All’interno di tale processo, la Cassazione è stata chiamata a pronunciarsi sul caso di un imprenditore titolare di una ditta individuale condannato, tra le altre cose, per il delitto di omessa presentazione annuale della dichiarazione dei redditi. Secondo gli accertatori l’imposta evasa sarebbe stata superiore ad euro 77.500 quindi superiore al limite di 50.000 previsto dalla legge per configurare il reato di omessa dichiarazione.

Il contribuente, non convinto della ricostruzione effettuata dagli accertatori, basata esclusivamente sull’elenco clienti-fornitori, aveva da ultimo proposto ricorso in Cassazione.

In particolare, il motivo di ricorso ha riguardato il criterio di calcolo dell’imposta evasa adoperato, il quale si basava unicamente sul confronto tra le fatture emesse e le fatture ricevute dai fornitori. Al contrario, non erano state prese in considerazione le operazioni passive che avrebbero abbattuto il reddito imponibile in quanto realizzate verso soggetti che in verità non erano fornitori per le quali non erano state emesse regolari fatture. Inoltre, non erano stati considerati neppure altri elementi passivi quali i contributi previdenziali, gli ammortamenti mobiliari ed immobiliari, gli interessi passivi.

Sicché la valutazione effettuata per la ricostruzione del suo reddito era parziale e non completa in quanto basata unicamente sui dati contabili derivanti dal sistema cosiddetto CLIFO.

Il giudizio della Cassazione

Analizzato i motivi la Cassazione ha accolto il ricorso del contribuente. In particolare, a parere dei giudici di legittimità, la condanna dell’imprenditore si era basata unicamente su una verifica basata su un controllo incrociato di dati contabili in riferimento alla quale non era stata neanche effettuata alcuna descrizione dettagliata.

La condanna di evasione fiscale derivante dall’omessa presentazione della dichiarazione dei redditi, in sostanza, si era basata sugli elementi desunti dal CLIFO (elenco clienti e fornitori) in relazione ai quali non era stata fornita una motivazione approfondita e completa.

L’evasione fiscale non potrebbe quindi fondarsi solo sul controllo incrociato dei dati contabili contenuto in tale elenco ma dovrebbe prendere in considerazione anche gli elementi passivi.

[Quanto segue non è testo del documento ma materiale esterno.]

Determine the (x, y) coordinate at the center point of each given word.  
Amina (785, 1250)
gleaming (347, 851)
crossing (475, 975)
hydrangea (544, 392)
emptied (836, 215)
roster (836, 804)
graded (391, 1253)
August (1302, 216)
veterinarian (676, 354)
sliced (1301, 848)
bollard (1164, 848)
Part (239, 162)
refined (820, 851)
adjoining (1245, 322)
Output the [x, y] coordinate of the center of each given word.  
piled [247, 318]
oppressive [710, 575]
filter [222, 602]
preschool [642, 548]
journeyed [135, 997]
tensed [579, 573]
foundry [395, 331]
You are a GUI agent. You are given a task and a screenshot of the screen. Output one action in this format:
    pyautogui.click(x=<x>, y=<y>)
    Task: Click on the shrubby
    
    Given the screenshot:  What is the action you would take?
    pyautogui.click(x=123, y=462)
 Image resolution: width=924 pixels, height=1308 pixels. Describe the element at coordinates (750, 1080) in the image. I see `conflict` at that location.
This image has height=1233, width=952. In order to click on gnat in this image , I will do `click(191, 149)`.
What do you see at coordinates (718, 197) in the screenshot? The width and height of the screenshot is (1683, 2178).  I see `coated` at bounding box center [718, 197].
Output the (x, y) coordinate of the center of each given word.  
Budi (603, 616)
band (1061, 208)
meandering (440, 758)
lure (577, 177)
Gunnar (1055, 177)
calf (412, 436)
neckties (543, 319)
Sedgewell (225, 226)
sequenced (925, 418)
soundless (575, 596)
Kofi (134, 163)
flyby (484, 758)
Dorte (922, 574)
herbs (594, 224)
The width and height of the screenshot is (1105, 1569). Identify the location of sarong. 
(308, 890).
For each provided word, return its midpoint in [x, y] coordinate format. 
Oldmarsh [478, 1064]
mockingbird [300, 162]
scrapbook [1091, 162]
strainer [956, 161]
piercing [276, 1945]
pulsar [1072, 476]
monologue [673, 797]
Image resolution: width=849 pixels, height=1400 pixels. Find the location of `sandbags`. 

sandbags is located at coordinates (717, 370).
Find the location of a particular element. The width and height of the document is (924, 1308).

Insomma, per i giudici di Cassazione il sistema CLIFO al tempo presente nell’anagrafe tributaria in cui erano presenti i dati relativi ad acquisti e vendite di un imprenditore non poteva essere sufficiente a dimostrare l’evasione di imposta nel reato di omessa dichiarazione né a ricostruire realmente il suo reale volume d’affari. Servivano ulteriori prove per dimostrare l’evasione da parte del contribuente.